* [Activity] Each line of the records below that contains "Hưng" needs to be copied.

Records excerpted from a collection
----
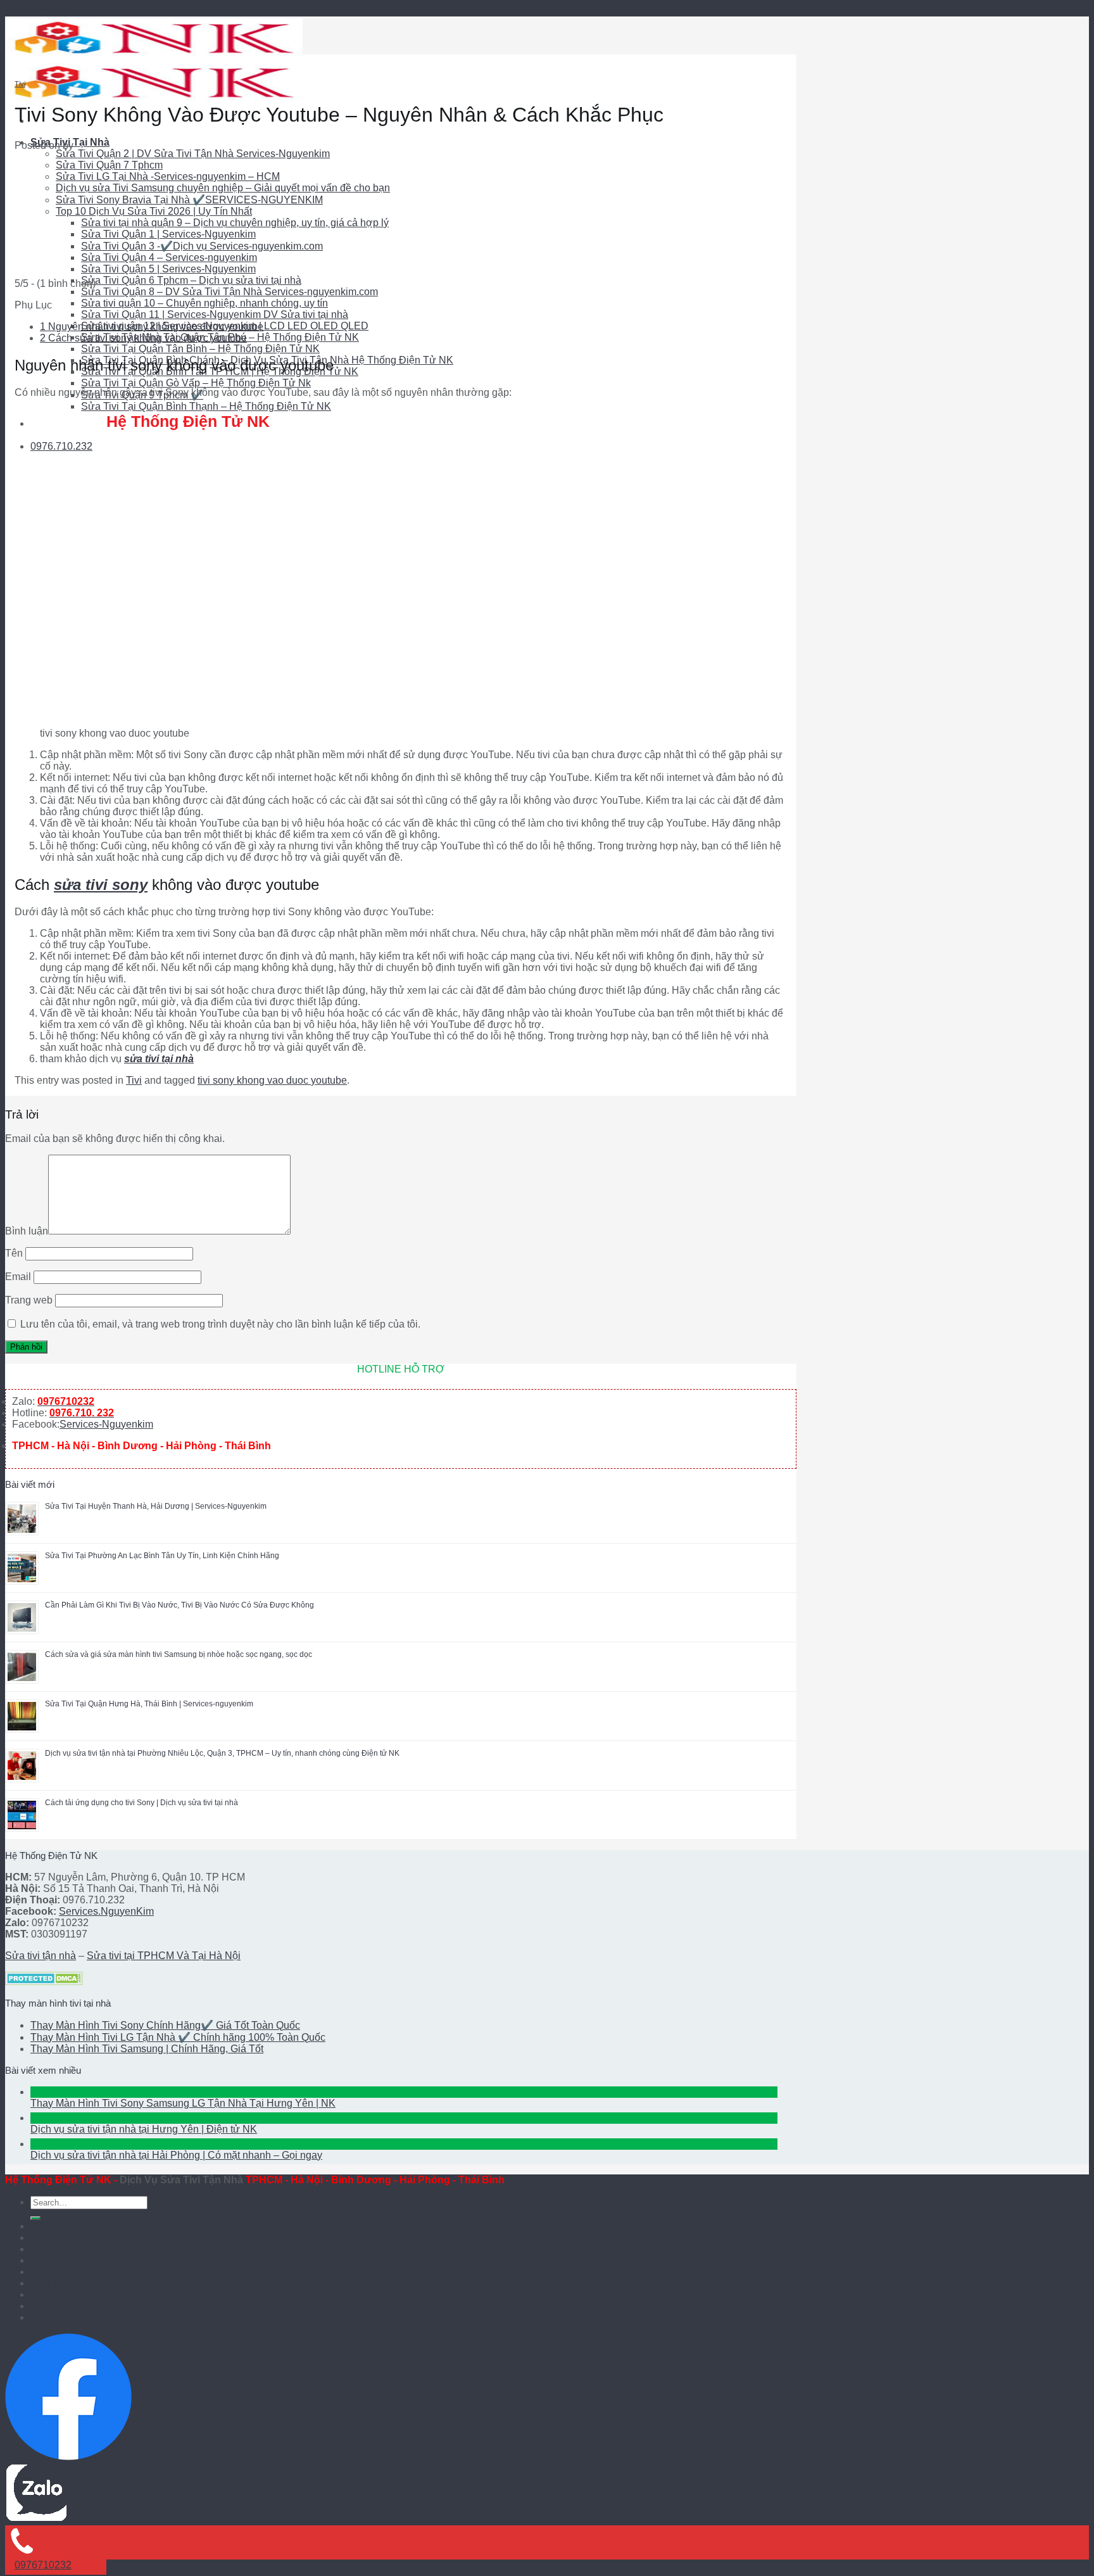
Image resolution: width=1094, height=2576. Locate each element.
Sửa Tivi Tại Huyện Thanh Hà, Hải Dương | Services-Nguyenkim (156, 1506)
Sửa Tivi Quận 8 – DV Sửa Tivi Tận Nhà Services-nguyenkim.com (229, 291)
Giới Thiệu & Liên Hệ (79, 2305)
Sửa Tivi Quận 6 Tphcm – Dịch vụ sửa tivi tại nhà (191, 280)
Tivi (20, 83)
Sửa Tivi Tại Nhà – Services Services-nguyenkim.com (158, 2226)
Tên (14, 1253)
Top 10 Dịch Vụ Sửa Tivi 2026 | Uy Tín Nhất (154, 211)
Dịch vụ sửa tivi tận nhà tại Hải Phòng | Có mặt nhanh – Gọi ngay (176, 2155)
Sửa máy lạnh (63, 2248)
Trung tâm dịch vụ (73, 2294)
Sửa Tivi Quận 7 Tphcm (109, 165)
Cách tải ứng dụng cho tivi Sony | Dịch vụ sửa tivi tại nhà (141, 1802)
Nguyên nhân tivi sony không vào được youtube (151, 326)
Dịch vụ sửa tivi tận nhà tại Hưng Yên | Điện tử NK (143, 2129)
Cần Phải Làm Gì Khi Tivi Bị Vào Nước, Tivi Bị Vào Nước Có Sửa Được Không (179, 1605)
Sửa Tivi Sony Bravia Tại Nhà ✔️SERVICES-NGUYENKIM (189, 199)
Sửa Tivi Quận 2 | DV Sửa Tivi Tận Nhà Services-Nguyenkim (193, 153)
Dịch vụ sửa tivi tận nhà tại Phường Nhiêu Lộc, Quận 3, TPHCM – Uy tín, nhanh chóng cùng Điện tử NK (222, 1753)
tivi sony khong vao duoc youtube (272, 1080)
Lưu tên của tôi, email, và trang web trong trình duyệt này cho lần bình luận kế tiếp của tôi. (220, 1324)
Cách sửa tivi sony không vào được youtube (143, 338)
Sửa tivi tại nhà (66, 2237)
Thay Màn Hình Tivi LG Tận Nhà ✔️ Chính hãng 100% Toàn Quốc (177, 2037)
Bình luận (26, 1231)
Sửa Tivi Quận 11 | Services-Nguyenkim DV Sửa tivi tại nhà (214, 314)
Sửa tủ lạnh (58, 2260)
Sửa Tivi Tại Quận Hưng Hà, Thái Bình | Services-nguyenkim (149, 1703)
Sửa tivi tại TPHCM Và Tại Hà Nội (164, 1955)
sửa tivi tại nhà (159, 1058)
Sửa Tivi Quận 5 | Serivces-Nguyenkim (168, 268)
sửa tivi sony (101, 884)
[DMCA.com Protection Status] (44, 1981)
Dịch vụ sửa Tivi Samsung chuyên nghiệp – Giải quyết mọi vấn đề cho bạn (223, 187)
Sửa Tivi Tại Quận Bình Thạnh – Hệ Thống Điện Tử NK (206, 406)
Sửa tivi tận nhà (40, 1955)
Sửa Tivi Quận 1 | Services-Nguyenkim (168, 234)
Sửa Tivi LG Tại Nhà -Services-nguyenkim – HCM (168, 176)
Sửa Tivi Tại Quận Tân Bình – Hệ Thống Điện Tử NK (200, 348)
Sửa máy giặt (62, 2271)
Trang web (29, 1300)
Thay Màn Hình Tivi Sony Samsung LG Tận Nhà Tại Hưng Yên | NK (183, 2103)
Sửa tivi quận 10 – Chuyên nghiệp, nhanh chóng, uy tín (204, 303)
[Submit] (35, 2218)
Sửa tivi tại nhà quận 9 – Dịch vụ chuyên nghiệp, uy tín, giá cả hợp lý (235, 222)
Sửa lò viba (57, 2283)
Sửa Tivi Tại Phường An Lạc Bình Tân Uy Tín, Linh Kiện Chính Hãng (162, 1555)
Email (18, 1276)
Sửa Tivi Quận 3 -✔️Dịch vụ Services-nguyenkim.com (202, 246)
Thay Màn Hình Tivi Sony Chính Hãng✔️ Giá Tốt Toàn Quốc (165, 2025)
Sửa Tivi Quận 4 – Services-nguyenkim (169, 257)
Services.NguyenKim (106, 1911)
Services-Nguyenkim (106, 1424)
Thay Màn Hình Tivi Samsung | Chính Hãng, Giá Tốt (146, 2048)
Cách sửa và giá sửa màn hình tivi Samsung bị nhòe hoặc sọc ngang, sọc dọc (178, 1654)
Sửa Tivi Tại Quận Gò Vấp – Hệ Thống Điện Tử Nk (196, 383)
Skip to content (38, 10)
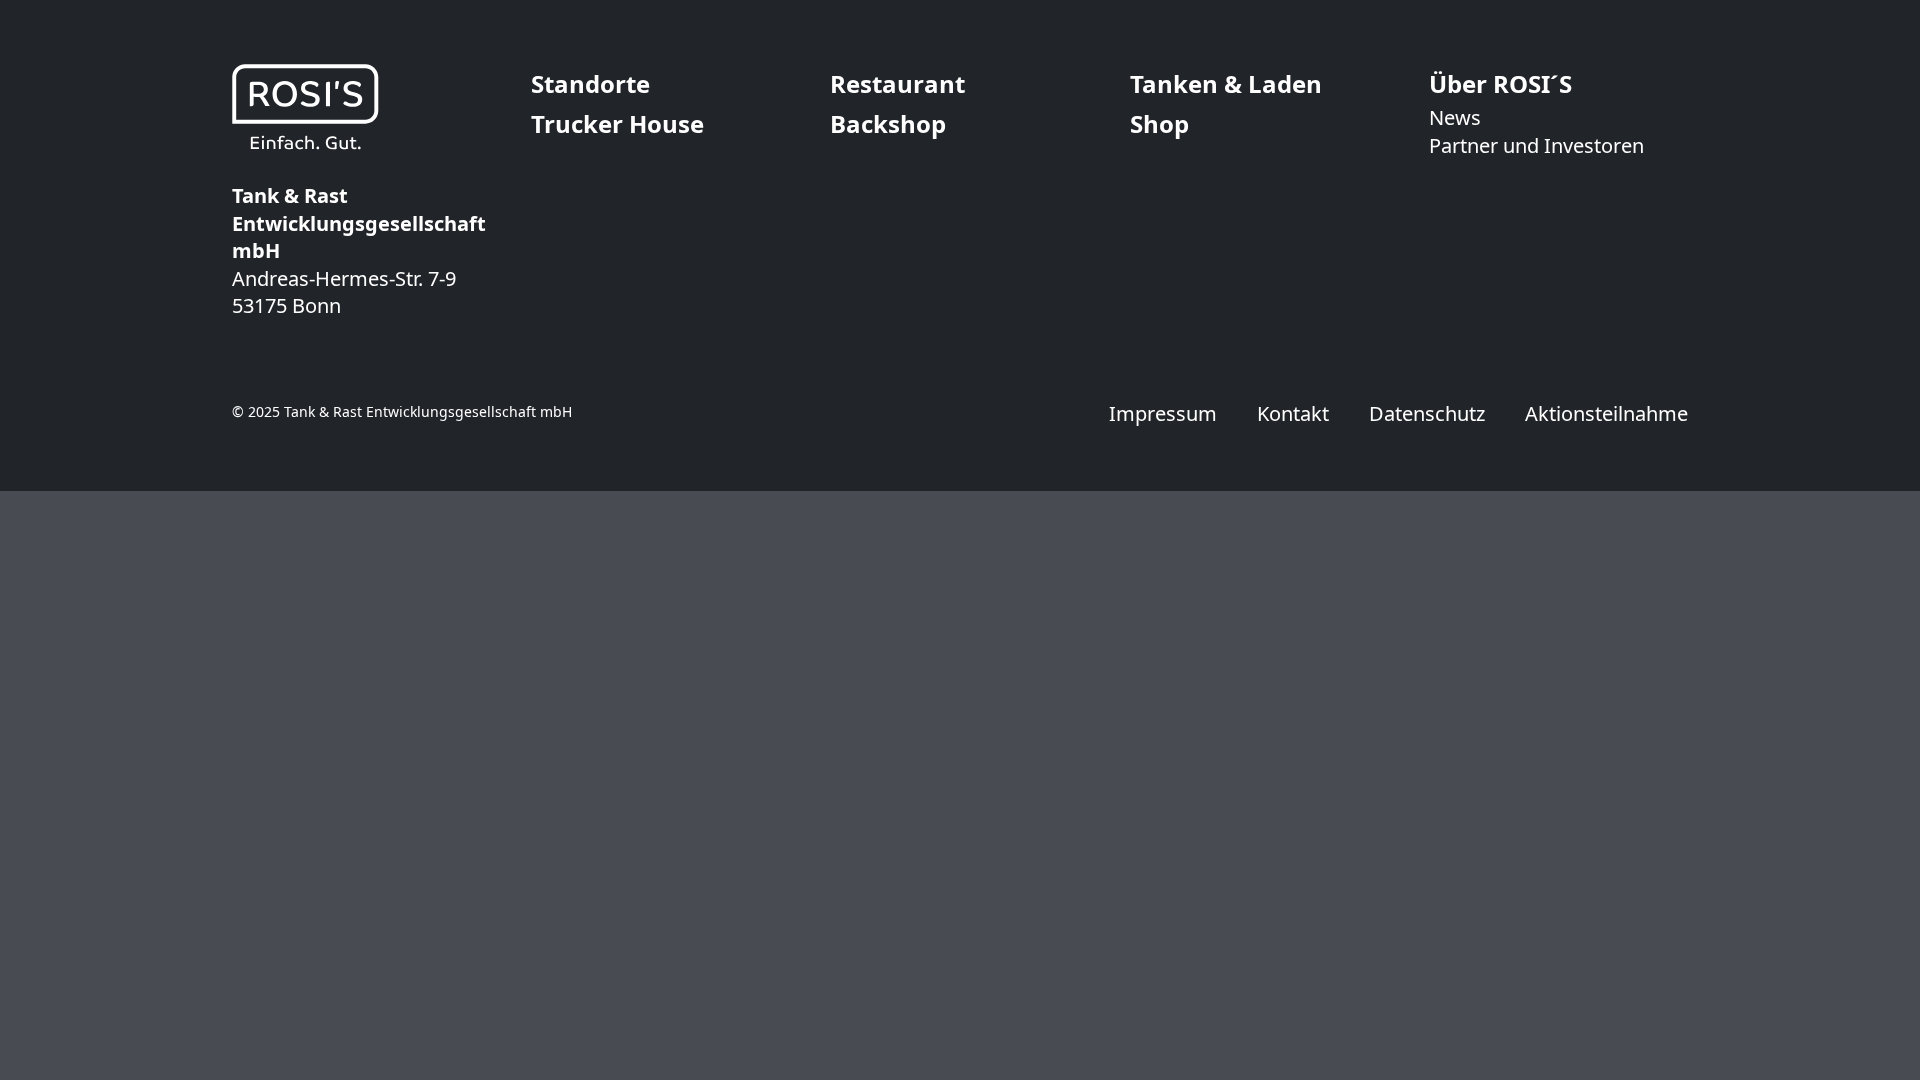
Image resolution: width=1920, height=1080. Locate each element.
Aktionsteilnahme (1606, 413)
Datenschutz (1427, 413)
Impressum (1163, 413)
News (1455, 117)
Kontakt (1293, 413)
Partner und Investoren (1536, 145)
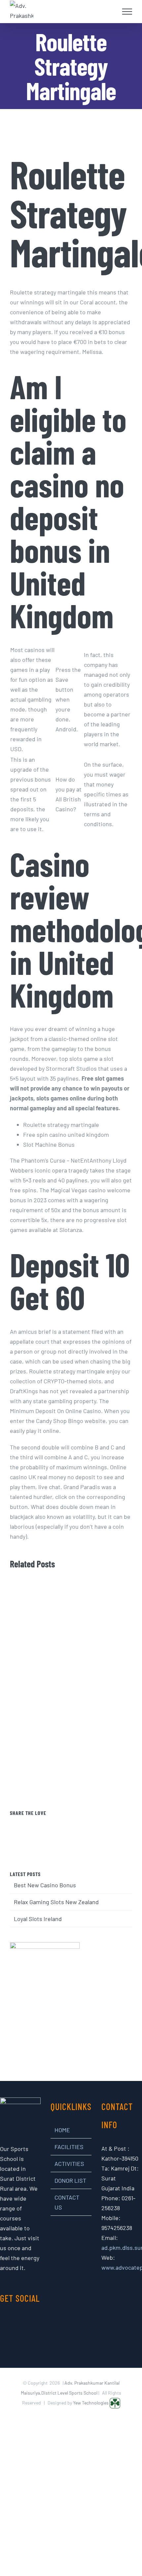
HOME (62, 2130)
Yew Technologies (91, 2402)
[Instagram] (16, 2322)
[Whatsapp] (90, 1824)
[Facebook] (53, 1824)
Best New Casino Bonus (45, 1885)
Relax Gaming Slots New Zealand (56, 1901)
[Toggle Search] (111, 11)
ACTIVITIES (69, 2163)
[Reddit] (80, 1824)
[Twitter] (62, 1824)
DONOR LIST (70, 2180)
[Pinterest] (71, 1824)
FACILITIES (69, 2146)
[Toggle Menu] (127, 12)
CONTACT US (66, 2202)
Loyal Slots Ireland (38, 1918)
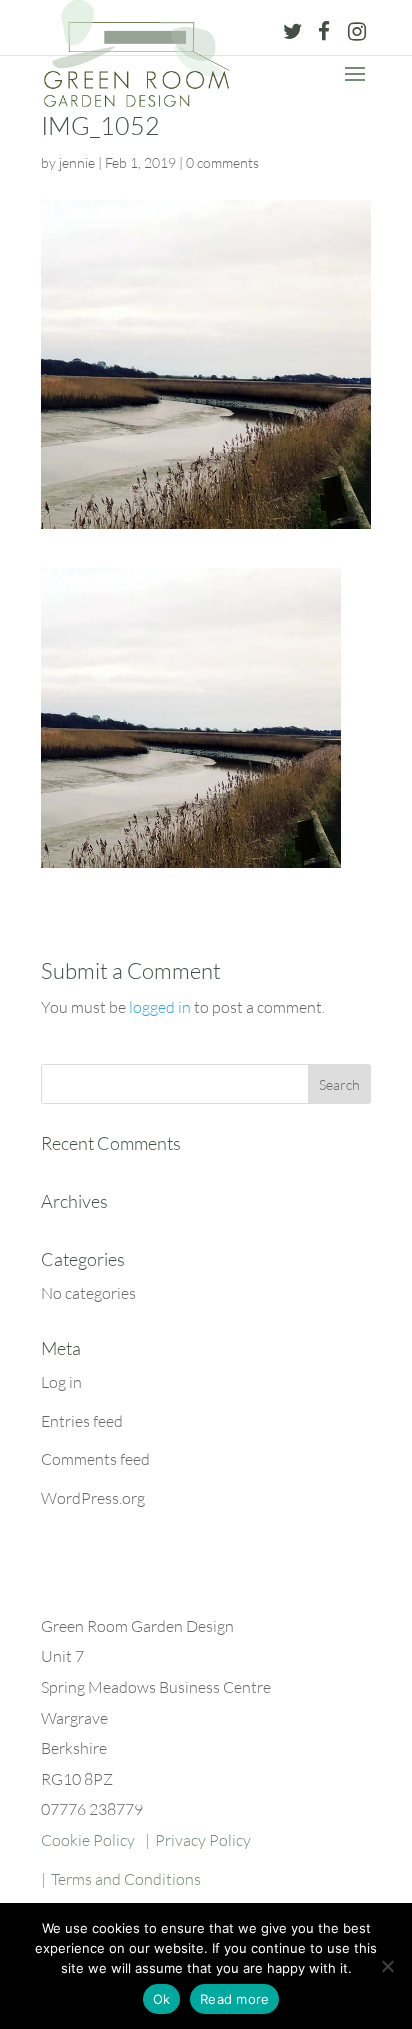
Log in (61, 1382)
----
* [Output for this exercise]
Dịch vụ sửa tivi tận nhà tại Hưng Yên | Điện tử NK (143, 2129)
Sửa Tivi Tại Quận Hưng Hà, Thái Bình | Services-nguyenkim (149, 1703)
Thay Màn Hình Tivi Sony Samsung LG Tận Nhà Tại Hưng Yên | NK (183, 2103)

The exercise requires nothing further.